Game Party is a video game developed by FarSight Studios and published by Midway Games. Game Party was retailed as a budget title for the Wii. It is the first game in the Game Party series. It was released on November 27, 2007, in North America; on February 14, 2008, in Australia; and in Europe on February 15, 2008.

Development
In 2006, Midway Games teamed up with FarSight Studios to create a minigame collection only for the Wii. So in early 2007 Midway announced its fall lineup for Nintendo consoles. Later Midway released new information and screenshots. Before the game's release, Midway announced that Game Party was going to be a budget title. The game was released, yet experienced some manufacturing difficulties.

Gameplay

Game Party features a collection of classic skill games from around the world, from American sports venues to European gathering spots. Using the Wii's unique control interface, the player can compete in classic games such as darts, modern favorites such as air hockey and hoop shoot, or participate in multiplayer trivia contests. More than a half dozen games are available. The player can earn tickets to unlock new minigames, characters, tables, etc.

Sequels
Game Party 2 was announced on April 18, 2008, at Midway's Gamer Day event in Las Vegas. The game was released on October 6, 2008. In Europe and Australia it was known as More Game Party. In their 10-K filing, Midway announced Game Party 3 was developed and released on October 6, 2009.

Game Party: In Motion
Game Party Champions

Reception 
Game Party received vehemently negative reviews from critics, some of whom listed it as one of the worst games of all time, with a Metacritic score of 25 out of 100. IGN said that this game started the wave of "shovelware" on the Wii, criticizing the graphics and the mini-games.

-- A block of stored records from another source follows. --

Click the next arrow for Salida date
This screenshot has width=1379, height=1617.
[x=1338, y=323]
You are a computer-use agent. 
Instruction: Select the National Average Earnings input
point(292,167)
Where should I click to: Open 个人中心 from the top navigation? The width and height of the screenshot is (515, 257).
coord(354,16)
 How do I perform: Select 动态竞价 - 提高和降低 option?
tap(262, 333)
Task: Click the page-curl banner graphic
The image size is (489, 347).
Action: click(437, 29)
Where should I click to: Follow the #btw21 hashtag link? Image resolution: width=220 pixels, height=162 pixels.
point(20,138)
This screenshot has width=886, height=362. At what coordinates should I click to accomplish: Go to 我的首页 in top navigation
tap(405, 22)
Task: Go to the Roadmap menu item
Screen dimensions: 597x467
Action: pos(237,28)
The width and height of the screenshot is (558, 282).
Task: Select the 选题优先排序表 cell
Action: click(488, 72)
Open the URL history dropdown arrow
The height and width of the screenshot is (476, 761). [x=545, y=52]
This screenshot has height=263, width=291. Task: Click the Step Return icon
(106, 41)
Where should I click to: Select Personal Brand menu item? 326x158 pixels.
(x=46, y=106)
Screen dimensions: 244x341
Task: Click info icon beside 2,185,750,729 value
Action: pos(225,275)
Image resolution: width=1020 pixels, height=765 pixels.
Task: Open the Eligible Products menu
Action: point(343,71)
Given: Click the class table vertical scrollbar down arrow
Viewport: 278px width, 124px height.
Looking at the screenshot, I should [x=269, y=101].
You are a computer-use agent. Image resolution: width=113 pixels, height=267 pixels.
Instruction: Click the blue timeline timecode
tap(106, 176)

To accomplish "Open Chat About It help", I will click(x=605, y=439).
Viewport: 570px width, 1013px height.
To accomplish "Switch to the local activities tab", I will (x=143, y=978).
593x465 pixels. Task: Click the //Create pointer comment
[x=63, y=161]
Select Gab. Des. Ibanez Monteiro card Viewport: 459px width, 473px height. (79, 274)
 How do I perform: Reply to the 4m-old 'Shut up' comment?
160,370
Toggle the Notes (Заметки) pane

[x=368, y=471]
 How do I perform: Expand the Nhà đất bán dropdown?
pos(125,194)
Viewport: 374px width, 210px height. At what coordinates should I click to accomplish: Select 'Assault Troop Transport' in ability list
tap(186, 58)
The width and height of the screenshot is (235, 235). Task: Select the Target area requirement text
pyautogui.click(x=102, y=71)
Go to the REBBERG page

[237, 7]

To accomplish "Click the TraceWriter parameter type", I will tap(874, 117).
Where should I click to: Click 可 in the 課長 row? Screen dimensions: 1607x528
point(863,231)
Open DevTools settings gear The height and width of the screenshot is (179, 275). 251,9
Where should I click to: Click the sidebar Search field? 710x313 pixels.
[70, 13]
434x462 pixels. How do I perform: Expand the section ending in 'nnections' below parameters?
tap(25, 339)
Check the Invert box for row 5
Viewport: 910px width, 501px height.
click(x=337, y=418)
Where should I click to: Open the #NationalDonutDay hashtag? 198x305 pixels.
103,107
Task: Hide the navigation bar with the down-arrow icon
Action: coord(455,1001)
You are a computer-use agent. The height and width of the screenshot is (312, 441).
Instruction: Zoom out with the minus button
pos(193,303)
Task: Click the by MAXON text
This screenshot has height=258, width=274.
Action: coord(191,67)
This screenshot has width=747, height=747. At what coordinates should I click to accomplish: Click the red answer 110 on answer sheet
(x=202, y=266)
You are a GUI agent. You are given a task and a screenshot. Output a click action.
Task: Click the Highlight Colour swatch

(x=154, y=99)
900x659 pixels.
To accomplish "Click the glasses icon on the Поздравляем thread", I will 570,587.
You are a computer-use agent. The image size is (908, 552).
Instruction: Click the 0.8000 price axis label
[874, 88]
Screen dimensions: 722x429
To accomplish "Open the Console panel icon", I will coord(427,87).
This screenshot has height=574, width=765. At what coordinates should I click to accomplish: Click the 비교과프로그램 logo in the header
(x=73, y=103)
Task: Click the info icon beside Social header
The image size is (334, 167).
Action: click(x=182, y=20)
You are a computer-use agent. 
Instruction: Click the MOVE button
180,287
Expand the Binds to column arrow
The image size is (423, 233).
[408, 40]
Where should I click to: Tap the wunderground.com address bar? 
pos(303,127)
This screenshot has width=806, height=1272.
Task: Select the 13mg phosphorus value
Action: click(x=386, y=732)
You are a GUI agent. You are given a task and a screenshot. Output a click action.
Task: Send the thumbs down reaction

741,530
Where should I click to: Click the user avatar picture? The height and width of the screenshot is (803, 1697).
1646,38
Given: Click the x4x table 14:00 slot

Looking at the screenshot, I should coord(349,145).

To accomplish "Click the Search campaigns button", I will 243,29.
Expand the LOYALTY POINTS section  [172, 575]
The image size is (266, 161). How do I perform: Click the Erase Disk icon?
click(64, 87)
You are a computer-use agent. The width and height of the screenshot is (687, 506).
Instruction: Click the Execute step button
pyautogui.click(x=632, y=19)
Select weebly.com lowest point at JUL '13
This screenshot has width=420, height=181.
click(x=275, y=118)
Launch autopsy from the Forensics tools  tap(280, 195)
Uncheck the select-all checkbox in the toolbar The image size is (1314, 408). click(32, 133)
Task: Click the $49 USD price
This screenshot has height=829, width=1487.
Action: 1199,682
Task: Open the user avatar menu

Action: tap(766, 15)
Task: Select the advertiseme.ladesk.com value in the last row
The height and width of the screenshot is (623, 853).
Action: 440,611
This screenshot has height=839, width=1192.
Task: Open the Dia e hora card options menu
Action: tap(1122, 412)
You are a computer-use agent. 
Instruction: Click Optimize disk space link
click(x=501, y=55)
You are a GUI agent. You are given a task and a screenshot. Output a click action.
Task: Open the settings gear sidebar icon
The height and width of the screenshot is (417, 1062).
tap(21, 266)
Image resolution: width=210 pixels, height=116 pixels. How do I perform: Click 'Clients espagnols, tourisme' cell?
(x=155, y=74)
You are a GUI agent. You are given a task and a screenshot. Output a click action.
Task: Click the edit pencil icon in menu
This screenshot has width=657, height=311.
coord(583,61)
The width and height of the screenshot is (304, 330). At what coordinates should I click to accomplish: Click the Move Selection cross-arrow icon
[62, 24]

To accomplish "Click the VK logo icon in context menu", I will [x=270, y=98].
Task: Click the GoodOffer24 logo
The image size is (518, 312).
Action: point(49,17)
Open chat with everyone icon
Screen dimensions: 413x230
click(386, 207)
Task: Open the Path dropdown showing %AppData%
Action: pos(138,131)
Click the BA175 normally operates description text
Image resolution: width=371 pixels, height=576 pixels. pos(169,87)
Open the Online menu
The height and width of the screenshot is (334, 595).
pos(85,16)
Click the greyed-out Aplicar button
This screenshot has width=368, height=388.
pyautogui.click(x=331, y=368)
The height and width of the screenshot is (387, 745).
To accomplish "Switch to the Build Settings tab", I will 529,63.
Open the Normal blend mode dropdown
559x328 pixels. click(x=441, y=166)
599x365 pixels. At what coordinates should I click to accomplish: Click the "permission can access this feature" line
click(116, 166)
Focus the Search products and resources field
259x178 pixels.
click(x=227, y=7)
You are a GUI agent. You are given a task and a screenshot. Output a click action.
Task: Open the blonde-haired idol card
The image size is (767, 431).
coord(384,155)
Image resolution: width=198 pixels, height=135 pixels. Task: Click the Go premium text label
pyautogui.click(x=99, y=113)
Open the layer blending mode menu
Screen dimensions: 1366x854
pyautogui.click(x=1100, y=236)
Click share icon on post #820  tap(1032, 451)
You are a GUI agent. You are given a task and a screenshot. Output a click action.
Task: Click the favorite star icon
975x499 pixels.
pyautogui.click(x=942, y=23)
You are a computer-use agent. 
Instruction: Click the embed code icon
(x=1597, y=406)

Many places gave this game a 1 out of 10: Eurogamer criticized the graphics and the fun factor of the game, saying "The Game Party experience is like going to a party where there's nothing to drink but Tesco Value brandy and there are only four other guests and they're all racist and then your ex turns up and gets off with a Danish supermodel." AceGamez criticized the controls and said that the game is trying to simulate the fun of games like WarioWare: Smooth Moves, unsuccessfully.

Sales
The first Game Party received a "Platinum" sales award from the Entertainment and Leisure Software Publishers Association (ELSPA), indicating sales of at least 300,000 copies in the United Kingdom.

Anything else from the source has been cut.